A “positive” small operating cashflow was achieved by New Zealand Energy Corporation (TSX-V: NZ) on its operations in the onshore Taranaki in 2017.
Wellington-based chairman James Willis said while the second half of the year was adversely affected by issues arising from equipment failures and unplanned maintenance.
Willis said 2017 was a year of consolidating changes made by the company (NZEC) in 2016 with a sustained increase in hydrocarbon production and managing costs, and increasing third party services and revenue.
“The results from early in 2018 are good, due to the positive results from the new pump and completion installed mid-February in the Copper Moki-1 well, which has been producing at an average of 160 boe/d (90% oil) since late February.
He said looking to later in 2018, the Waihapa/Ngaere joint venture has agreed, in principle, to proceed with the next phase of the Waihapa enhanced oil project — targeting installation in the second half of calendar 2018.
“This project, together with the existing production and revenue base, provide a sound basis to grow the business.”
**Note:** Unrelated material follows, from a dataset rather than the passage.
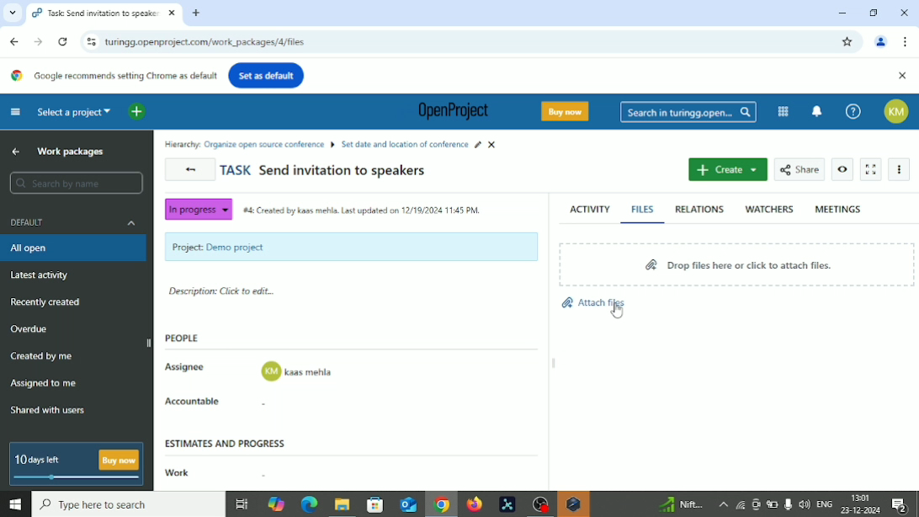  What do you see at coordinates (839, 209) in the screenshot?
I see `Meetings` at bounding box center [839, 209].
Cash provided by operating activities was $C66,799, compared to 2016 when $C782,961 of cash was used in operations. The net loss for the 2017 year was $C4,536,800 compared with a loss for the previous year of $C5,225,884.
Included in the net loss was an impairment of $C1,591,776 (2016: $C2,955,857) mainly attributable to declines observed in the Copper Moki wells.
The company achieved average net daily production of 129 boe/day (87% oil) through 2017 compared to 219 boe/day (78% oil) in 2016.